- **YOUR INSTRUCTIONS**: Rescale every click coordinate by 0.3, rounding to whole numbers with halves going up, in the stretch of lines from the one containing "The width and height of the screenshot is (960, 765)." through the one containing "coord(406,529)". Write out only those lines, in full, with all other text unchanged.

**** MATERIAL FOR THIS TASK

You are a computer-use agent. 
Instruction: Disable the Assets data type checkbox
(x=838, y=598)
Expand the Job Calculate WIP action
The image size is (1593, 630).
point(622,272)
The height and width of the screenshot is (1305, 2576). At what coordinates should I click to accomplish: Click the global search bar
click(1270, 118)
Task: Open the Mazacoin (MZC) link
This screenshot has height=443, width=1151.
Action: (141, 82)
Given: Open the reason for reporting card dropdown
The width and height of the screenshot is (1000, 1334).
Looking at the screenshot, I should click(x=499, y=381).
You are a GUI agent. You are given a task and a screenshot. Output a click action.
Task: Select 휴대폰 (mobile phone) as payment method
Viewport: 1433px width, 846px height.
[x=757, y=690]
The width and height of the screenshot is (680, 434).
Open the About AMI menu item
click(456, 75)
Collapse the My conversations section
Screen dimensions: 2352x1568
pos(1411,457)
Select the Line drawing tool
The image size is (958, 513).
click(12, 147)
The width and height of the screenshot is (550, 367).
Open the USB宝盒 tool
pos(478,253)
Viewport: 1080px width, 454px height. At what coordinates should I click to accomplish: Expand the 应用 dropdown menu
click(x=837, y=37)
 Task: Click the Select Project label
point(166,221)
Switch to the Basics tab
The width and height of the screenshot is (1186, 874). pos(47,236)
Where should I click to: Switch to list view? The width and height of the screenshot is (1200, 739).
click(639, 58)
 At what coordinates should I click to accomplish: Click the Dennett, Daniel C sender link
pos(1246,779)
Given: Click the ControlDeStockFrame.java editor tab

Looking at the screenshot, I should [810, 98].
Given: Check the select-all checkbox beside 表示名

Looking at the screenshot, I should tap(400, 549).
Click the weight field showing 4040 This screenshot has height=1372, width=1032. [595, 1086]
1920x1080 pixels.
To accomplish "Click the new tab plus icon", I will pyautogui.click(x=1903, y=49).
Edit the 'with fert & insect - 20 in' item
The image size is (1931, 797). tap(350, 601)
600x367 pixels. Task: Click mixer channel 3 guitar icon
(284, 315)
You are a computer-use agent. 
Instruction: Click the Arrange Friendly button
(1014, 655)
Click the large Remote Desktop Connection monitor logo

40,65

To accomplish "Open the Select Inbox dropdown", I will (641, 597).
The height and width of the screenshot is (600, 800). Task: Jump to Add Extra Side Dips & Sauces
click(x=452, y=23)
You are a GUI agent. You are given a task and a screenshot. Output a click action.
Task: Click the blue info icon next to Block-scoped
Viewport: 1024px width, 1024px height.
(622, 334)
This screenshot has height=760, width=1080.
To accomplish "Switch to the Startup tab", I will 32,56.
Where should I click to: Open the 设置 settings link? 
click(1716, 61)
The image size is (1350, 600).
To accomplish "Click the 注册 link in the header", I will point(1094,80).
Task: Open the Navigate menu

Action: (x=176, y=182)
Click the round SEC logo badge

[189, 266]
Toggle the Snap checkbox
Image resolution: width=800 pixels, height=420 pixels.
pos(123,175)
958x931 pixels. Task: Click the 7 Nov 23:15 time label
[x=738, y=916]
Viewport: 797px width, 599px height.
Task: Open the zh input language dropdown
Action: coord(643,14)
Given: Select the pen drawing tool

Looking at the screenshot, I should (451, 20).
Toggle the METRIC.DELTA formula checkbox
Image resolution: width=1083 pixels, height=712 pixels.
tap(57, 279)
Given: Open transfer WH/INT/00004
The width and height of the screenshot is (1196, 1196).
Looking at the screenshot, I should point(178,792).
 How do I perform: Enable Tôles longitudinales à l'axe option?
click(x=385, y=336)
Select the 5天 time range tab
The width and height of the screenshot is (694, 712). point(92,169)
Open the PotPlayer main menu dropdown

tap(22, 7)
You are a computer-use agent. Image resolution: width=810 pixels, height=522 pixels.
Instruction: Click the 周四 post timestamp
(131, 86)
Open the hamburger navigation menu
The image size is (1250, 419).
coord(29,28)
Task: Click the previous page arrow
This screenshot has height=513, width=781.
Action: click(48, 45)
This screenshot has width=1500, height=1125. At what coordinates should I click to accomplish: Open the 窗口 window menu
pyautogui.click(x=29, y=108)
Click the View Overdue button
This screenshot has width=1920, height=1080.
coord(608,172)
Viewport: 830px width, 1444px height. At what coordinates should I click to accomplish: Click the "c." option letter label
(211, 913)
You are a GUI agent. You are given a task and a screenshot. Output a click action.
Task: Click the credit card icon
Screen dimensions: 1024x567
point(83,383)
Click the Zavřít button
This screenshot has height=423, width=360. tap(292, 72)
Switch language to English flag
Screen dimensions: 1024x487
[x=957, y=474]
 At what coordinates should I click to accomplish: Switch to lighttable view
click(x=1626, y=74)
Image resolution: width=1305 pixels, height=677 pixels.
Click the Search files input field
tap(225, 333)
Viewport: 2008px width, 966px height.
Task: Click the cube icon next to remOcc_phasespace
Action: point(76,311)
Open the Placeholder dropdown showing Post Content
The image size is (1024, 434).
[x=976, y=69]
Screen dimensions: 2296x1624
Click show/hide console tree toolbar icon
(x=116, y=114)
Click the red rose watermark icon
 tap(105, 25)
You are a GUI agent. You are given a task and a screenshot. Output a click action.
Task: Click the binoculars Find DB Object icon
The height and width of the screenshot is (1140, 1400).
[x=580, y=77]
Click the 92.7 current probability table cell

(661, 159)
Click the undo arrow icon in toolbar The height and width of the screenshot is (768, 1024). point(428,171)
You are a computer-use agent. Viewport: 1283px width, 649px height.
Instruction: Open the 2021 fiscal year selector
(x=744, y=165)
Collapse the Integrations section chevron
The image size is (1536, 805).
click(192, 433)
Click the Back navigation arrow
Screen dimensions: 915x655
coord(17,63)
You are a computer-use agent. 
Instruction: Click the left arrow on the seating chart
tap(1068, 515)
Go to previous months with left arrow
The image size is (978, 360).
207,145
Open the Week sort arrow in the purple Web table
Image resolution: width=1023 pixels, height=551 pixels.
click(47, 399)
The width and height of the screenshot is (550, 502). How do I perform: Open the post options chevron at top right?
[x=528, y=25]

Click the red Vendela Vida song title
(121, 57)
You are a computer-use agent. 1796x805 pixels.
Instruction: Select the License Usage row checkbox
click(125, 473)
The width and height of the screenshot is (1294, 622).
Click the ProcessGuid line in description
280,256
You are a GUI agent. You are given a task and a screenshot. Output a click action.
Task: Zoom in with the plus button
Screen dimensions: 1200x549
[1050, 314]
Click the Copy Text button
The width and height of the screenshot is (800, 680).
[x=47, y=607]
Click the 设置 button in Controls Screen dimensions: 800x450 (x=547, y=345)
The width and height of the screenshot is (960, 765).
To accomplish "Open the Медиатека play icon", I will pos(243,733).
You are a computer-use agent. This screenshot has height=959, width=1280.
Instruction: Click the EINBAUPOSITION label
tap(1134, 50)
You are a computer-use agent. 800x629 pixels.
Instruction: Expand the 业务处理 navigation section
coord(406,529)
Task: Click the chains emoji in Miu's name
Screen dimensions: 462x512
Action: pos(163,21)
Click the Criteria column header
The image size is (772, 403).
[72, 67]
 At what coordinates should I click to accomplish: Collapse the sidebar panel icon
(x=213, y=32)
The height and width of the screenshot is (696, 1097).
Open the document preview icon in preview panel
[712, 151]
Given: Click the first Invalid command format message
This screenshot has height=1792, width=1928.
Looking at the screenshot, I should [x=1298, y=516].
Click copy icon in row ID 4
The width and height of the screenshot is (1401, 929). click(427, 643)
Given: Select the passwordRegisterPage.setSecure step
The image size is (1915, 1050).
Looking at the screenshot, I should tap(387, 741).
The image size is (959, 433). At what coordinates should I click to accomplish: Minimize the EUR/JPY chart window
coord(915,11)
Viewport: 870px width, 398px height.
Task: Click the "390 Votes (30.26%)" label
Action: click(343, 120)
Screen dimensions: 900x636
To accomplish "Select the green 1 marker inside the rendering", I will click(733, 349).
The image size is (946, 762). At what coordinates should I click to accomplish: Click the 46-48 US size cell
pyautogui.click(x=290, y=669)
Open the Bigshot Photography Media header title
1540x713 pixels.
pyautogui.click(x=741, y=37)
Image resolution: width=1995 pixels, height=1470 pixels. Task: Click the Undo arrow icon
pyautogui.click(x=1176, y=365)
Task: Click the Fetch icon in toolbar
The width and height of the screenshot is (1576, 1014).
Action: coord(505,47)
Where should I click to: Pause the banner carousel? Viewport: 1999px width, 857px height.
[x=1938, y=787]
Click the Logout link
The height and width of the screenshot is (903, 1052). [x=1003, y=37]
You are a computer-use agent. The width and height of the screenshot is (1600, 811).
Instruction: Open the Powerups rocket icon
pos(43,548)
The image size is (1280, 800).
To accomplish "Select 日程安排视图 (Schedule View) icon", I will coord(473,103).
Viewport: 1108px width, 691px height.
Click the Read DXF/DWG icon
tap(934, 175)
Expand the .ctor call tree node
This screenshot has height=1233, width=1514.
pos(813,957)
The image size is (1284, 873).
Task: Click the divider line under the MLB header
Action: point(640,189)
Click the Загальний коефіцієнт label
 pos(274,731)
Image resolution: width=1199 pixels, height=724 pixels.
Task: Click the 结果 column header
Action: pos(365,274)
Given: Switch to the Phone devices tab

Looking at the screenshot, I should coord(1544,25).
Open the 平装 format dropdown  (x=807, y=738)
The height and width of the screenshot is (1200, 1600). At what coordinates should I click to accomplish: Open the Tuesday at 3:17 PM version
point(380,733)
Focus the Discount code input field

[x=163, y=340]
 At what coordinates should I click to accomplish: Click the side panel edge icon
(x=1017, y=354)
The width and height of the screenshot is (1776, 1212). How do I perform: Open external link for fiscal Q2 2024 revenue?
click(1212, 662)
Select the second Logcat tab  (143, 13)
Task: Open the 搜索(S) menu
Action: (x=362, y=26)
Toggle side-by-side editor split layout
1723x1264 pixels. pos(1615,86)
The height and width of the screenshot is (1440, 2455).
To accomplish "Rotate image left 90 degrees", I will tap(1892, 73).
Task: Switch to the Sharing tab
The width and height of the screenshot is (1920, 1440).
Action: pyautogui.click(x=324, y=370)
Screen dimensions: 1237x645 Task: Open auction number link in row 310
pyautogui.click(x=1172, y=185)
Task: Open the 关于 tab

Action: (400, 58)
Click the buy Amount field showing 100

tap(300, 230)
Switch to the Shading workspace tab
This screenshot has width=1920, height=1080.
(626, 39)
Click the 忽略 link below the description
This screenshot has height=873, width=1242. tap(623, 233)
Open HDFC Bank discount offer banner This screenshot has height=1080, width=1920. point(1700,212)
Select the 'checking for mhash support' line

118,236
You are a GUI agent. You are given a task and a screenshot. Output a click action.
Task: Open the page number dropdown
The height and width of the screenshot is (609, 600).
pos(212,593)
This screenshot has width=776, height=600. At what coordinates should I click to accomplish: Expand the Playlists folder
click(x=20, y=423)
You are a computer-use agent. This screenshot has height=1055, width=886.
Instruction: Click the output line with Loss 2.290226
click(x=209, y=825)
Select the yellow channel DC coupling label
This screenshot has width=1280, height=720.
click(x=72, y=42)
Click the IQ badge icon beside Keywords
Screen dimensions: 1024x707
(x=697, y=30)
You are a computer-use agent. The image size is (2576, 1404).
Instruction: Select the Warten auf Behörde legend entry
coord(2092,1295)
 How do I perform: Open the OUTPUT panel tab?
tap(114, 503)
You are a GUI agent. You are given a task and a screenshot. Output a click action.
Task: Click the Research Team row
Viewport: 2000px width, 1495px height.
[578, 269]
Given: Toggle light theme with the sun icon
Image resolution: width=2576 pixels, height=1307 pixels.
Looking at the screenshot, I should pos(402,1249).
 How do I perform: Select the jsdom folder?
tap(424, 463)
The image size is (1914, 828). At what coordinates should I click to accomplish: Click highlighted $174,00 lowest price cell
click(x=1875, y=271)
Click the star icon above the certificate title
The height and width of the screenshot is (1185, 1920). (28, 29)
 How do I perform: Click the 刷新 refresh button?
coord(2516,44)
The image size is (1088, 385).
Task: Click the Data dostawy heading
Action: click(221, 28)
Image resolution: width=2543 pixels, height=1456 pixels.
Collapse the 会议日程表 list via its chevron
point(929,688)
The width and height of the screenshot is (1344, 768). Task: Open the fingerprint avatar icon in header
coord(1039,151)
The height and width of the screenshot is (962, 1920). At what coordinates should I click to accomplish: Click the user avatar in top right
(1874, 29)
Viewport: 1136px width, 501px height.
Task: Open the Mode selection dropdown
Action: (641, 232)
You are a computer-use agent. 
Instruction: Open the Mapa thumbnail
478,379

********

- **EXERCISE ANSWER**:
The width and height of the screenshot is (960, 765).
To accomplish "Open the Медиатека play icon", I will pos(73,220).
You are a computer-use agent. This screenshot has height=959, width=1280.
Instruction: Click the EINBAUPOSITION label
tap(340, 15)
You are a computer-use agent. 800x629 pixels.
Instruction: Expand the 业务处理 navigation section
coord(122,159)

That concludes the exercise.